Neben der medikamentösen Behandlung gibt es eine Reihe von nicht-medikamentösen Behandlungen, die bei Polyneuropathie eingesetzt werden können:

  • Physiotherapie: Kann helfen, die Muskelkraft zu stärken, die Koordination zu verbessern und Gleichgewichtsstörungen zu reduzieren.
  • Ergotherapie: Kann helfen, die Feinmotorik zu verbessern und den Alltag besser zu bewältigen.
  • Elektrotherapie (TENS): Kann helfen, die Schmerzen zu lindern, indem sie die Nerven stimuliert.
  • Akupunktur: Kann helfen, die Nerven zu beleben und die Schmerzen zu lindern.
  • Regelmäßiges Bewegungstraining: Insbesondere der Finger- und Zehenfunktionen, wird von Expert*innen empfohlen.
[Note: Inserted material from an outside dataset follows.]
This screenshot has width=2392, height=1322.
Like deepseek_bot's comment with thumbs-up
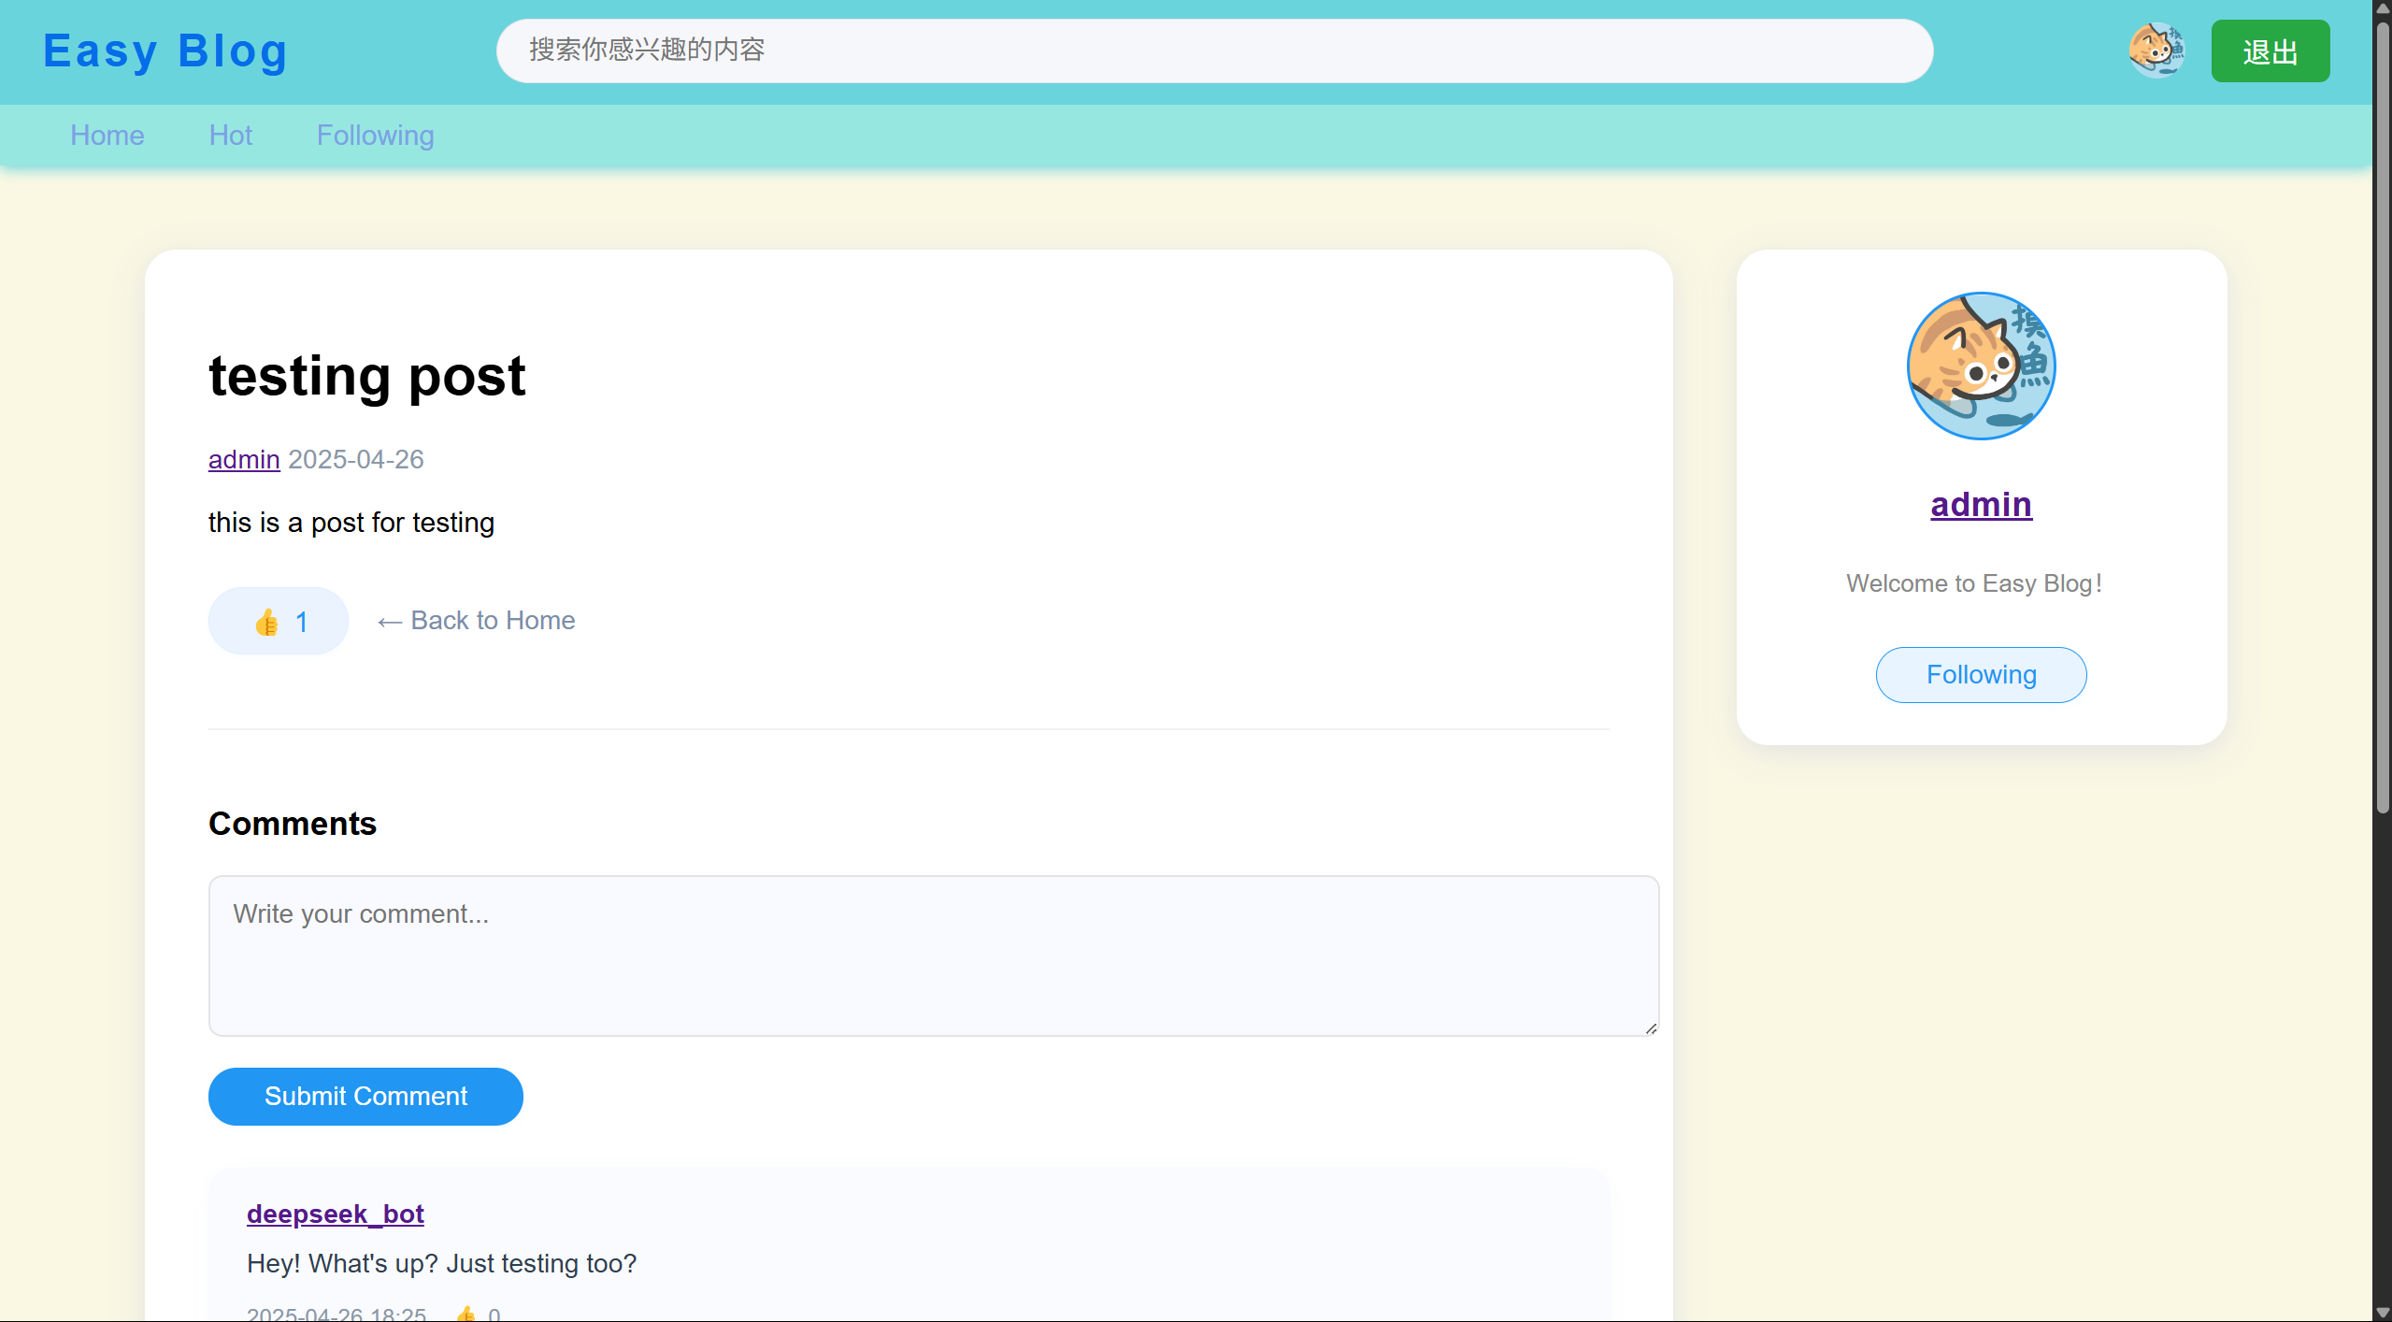point(466,1314)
  • Funktionstraining: Umfasst Balanceübungen, sensomotorisches Training, Koordinationstraining, Vibrationstraining und auch Feinmotorikertraining.
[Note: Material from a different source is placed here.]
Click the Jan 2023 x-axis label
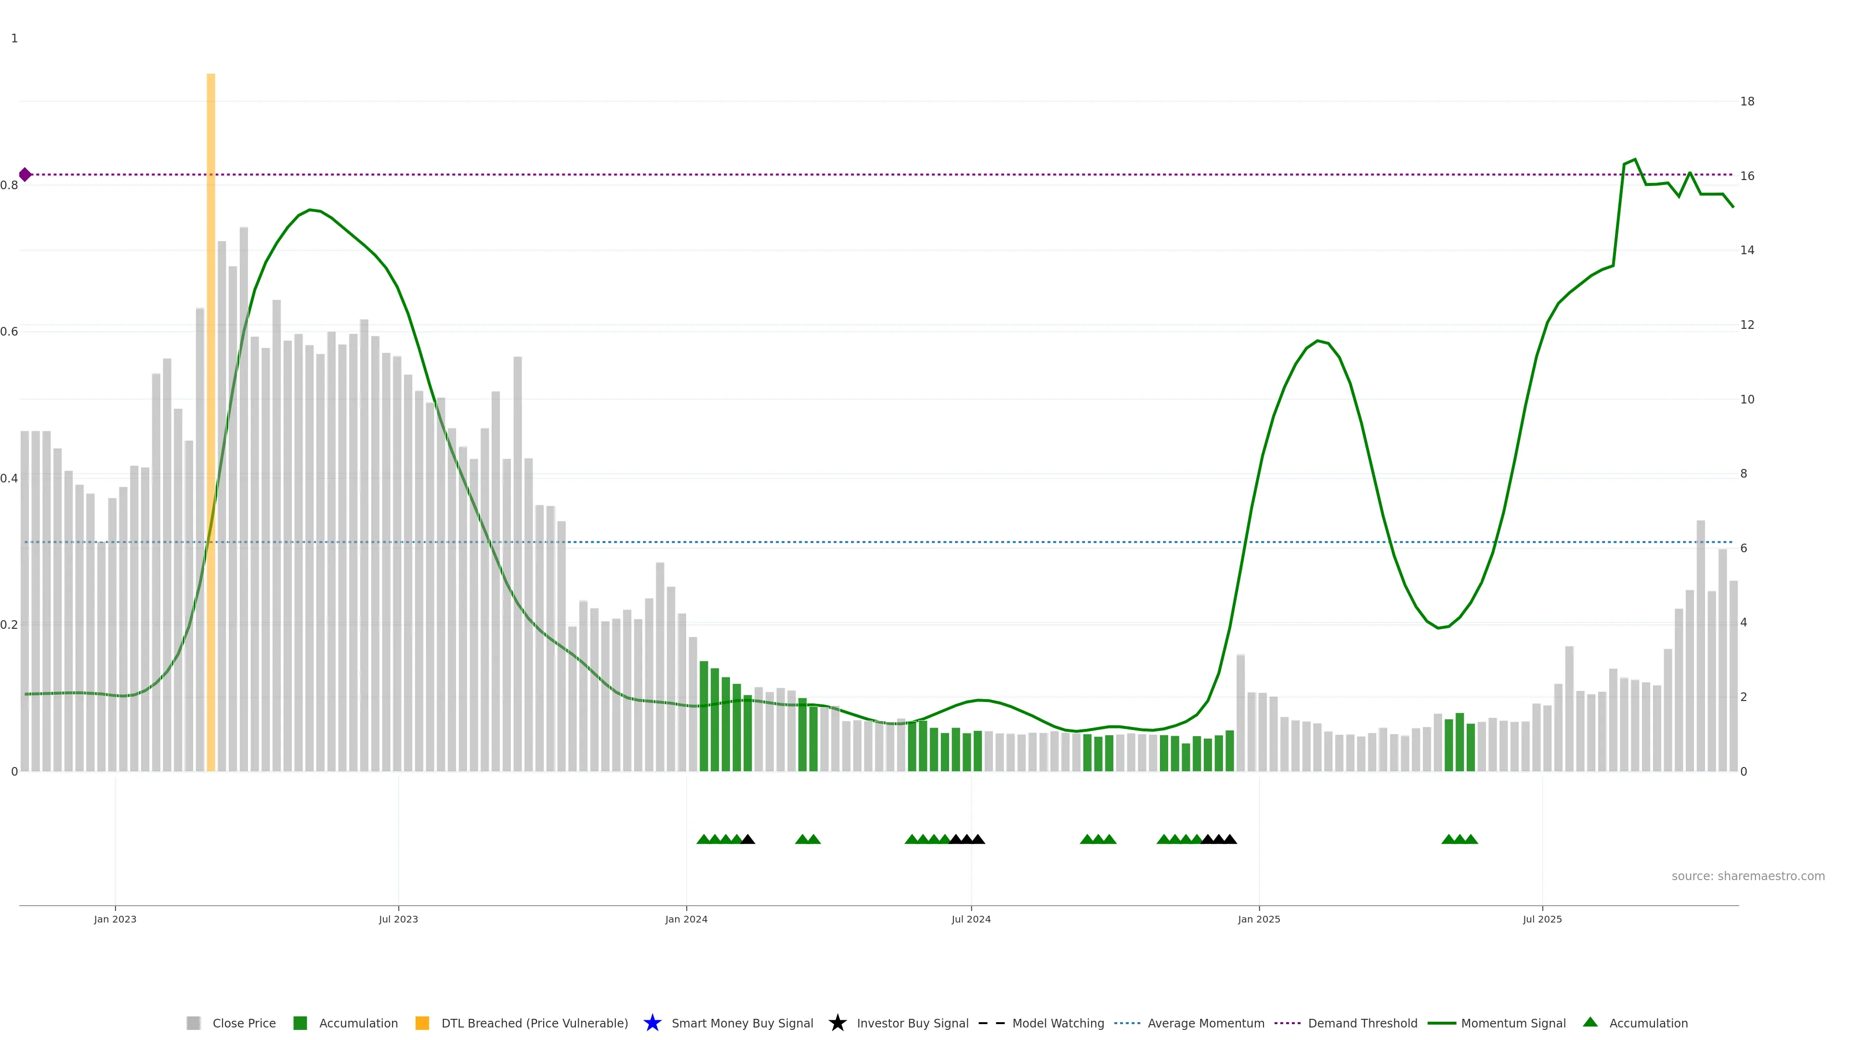1849x1040 pixels. (115, 919)
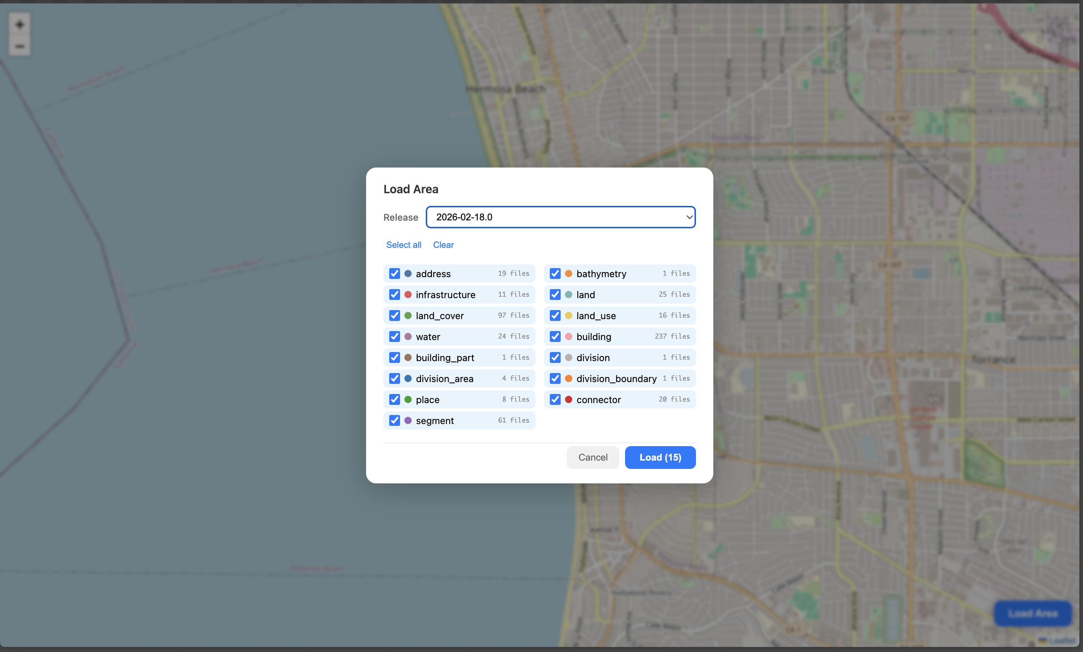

  • Fußpflege: Regelmäßige Fußpflege, z.B. bei einer Kosmetikerin, ist sinnvoll, um Verletzungen und Infektionen vorzubeugen. Gut passende Schuhe tragen, in denen die Zehen genügend Bewegungsfreiheit haben und keine Druckstellen entstehen können.

Weitere Maßnahmen und Vorsichtsmaßnahmen

  • Kälte vermeiden: Patienten, die mit Probleme mit Kältereizen haben, sollten sich nicht zu lange in kalten Räumen oder bei kaltem Wetter draußen aufhalten, ohne sich entsprechend zu schützen.
  • Für einen guten Stand sorgen: Um sich sicher fortzubewegen, sollten Vorkehrungen wie festes Schuhwerk oder eine Gehhilfe getroffen werden.
  • Verletzungen und Infektionen vorbeugen: Verletzungen, wie Schnittwunden oder Verbrennungen an Händen und Füßen werden später oder gar nicht wahrgenommen, wenn das Empfinden an diesen Stellen stark eingeschränkt ist.
  • Ohrgeräusche minimieren: Wer bei lauten Geräuschen an Tinnitus leidet, sollte laute Umgebungen meiden.
  • Entspannungstechniken: Können helfen, Verspannungen und Verkrampfungen zu lösen, Ängste zu mildern und die eigenen Kräfte zu stärken.